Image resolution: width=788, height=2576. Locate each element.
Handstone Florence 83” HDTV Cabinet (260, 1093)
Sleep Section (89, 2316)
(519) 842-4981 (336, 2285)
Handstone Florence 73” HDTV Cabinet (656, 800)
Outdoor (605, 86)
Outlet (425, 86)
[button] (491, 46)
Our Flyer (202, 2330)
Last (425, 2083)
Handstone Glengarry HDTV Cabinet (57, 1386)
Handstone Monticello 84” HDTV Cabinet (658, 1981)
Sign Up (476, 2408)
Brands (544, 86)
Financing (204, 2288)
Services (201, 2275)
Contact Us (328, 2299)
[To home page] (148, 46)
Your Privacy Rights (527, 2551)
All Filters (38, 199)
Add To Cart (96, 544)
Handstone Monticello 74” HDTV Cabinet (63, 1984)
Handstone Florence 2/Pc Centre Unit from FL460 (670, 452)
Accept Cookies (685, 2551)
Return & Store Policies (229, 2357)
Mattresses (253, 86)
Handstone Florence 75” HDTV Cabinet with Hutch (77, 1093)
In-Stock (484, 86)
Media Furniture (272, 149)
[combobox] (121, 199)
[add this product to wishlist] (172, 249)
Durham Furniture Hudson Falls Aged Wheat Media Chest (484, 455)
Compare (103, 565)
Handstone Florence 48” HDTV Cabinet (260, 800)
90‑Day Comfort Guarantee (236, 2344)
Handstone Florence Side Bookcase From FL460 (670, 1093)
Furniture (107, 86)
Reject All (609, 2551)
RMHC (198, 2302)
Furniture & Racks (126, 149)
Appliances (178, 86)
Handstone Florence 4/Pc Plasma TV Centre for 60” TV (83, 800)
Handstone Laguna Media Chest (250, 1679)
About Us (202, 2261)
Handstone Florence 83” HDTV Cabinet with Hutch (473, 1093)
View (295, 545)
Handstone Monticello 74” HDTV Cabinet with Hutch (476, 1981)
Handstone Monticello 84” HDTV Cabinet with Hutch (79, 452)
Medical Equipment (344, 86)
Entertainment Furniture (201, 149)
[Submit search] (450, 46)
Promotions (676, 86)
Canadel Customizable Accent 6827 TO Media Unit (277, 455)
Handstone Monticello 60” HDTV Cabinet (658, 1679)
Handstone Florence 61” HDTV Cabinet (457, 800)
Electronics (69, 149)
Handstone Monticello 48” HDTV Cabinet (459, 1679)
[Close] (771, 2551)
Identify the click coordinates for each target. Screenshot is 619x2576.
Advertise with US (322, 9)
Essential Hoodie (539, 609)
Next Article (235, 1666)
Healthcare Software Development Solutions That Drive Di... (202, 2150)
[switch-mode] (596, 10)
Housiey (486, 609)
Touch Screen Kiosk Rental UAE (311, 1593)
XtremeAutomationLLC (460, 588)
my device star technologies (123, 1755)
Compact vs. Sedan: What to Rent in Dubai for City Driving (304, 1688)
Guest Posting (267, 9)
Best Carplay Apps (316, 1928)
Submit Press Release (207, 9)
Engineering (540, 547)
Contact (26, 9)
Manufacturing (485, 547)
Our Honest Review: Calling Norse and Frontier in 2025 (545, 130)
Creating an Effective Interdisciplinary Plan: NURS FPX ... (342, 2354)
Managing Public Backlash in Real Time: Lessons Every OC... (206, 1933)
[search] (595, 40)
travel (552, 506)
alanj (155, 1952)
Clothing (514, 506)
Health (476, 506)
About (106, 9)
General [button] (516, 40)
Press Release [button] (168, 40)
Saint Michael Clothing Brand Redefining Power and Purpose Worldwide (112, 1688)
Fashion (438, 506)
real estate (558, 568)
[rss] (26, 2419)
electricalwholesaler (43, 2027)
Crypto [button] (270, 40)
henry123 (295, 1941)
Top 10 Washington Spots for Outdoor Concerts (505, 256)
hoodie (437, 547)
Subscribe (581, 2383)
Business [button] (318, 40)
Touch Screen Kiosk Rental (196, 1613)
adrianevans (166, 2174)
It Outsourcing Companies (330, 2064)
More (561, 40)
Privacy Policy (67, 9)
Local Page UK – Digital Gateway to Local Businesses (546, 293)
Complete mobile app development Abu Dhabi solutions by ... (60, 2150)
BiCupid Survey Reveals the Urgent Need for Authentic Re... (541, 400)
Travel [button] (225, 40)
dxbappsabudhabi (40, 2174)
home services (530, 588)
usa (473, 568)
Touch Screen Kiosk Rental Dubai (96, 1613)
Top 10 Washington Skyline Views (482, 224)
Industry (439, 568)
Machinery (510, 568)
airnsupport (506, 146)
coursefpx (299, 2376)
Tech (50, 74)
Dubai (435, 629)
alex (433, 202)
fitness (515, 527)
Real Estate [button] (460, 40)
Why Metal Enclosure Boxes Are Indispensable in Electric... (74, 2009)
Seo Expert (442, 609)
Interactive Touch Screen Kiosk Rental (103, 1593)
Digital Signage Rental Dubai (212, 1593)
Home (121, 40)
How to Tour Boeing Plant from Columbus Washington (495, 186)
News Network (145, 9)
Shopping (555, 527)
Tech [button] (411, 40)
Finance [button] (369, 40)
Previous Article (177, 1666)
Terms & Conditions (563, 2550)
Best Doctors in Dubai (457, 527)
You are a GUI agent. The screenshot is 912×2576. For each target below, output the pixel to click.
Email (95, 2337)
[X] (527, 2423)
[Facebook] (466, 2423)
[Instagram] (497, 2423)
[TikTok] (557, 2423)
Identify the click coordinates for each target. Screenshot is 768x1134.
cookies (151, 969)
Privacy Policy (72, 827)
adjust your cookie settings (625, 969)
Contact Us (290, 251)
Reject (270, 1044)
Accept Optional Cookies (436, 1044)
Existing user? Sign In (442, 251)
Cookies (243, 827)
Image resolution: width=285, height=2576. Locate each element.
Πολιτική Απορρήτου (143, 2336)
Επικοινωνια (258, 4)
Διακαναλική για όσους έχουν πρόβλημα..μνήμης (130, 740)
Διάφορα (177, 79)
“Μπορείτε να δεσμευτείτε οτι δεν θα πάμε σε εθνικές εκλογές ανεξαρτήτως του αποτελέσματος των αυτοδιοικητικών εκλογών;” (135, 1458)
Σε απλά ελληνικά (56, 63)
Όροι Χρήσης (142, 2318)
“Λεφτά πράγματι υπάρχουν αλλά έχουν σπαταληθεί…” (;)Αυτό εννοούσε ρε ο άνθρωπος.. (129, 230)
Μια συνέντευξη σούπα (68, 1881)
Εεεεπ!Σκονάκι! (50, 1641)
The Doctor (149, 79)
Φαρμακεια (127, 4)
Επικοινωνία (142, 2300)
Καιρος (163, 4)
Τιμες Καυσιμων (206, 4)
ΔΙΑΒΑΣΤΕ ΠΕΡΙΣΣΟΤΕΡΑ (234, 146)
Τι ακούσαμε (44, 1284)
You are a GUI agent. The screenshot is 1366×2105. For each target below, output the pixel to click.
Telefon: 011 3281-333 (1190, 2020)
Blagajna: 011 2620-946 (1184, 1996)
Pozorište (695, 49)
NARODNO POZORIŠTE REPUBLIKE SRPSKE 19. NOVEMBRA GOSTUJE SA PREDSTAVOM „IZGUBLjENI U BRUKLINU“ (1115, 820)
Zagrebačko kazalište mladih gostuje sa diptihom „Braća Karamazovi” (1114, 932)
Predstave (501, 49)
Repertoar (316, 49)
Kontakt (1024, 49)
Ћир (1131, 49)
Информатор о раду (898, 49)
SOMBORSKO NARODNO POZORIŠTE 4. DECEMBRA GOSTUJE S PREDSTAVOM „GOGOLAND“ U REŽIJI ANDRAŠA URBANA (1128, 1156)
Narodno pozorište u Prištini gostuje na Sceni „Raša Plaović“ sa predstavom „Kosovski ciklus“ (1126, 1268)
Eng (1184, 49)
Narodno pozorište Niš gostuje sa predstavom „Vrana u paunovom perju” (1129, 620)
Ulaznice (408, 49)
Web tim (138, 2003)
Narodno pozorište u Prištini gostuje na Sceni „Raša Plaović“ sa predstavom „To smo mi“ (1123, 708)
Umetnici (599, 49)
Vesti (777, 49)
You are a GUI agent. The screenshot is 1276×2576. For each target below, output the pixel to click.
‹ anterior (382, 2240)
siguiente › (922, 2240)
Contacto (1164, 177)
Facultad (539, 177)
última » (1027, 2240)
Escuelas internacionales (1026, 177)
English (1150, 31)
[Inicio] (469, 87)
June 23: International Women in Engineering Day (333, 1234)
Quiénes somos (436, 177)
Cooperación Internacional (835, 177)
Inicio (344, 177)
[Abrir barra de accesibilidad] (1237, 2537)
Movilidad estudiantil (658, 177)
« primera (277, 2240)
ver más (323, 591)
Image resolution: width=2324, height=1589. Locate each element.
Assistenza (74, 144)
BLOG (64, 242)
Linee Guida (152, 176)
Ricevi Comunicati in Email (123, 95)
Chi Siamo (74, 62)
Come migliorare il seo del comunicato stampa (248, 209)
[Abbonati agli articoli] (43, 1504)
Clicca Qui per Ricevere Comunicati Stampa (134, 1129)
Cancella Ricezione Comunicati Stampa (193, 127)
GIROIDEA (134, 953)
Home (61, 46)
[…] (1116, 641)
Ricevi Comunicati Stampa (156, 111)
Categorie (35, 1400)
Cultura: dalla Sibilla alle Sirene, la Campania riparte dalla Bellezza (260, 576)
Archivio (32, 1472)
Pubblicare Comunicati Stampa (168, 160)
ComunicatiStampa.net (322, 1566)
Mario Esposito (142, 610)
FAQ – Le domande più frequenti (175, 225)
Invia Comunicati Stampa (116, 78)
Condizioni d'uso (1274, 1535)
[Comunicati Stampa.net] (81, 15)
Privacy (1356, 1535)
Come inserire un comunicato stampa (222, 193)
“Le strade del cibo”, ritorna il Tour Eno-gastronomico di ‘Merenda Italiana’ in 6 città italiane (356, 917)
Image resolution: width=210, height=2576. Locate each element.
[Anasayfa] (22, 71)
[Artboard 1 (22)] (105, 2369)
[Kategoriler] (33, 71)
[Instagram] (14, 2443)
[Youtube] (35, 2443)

....................

Your answer should be a single number: the count of lines in the material above that contain "έχουν".

2